## Required work
Can you print the rows word for word, from the line that contains "The image size is (378, 284)." through the line that contains "coord(337,277)", with the pictures left out?

>> begin Records provided

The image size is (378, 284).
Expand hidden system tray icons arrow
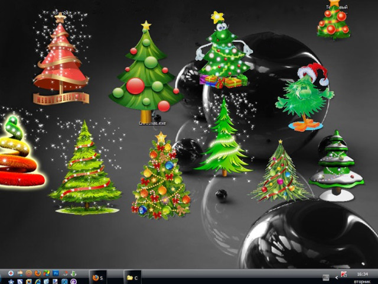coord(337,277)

>> end Records provided
>> begin Records provided

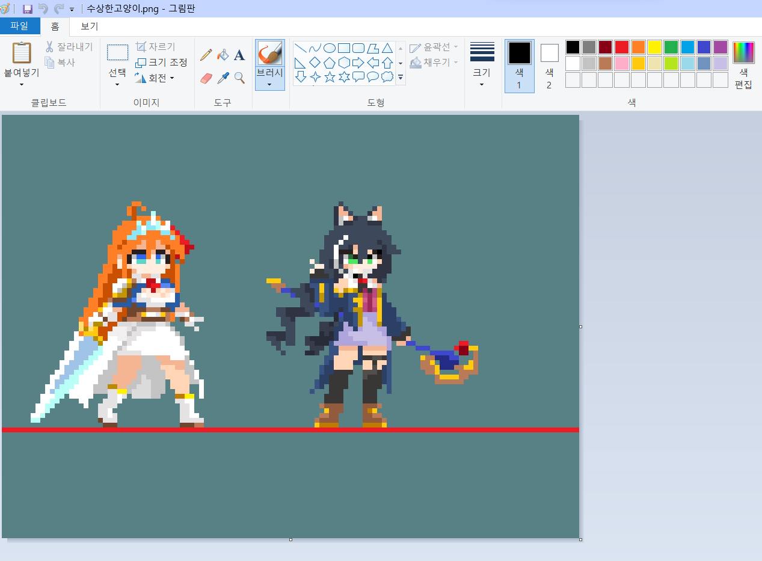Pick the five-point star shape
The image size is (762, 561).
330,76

>> end Records provided
>> begin Records provided

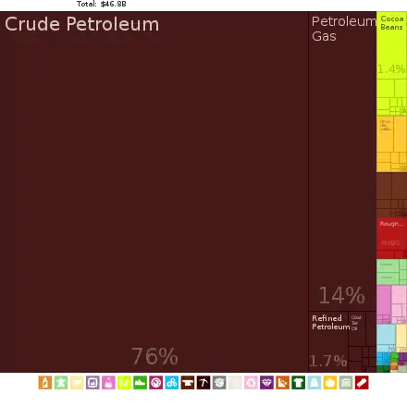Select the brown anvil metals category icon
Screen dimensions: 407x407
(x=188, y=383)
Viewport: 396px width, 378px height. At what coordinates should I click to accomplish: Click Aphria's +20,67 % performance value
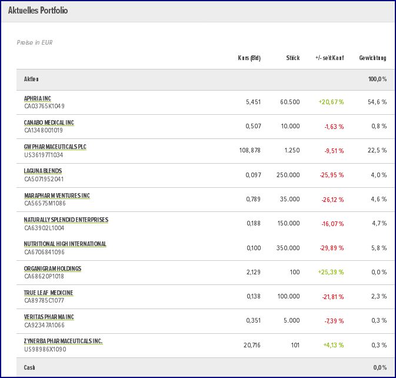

>> end Records provided

## The completed task
The image size is (378, 284).
Expand hidden system tray icons arrow
coord(337,277)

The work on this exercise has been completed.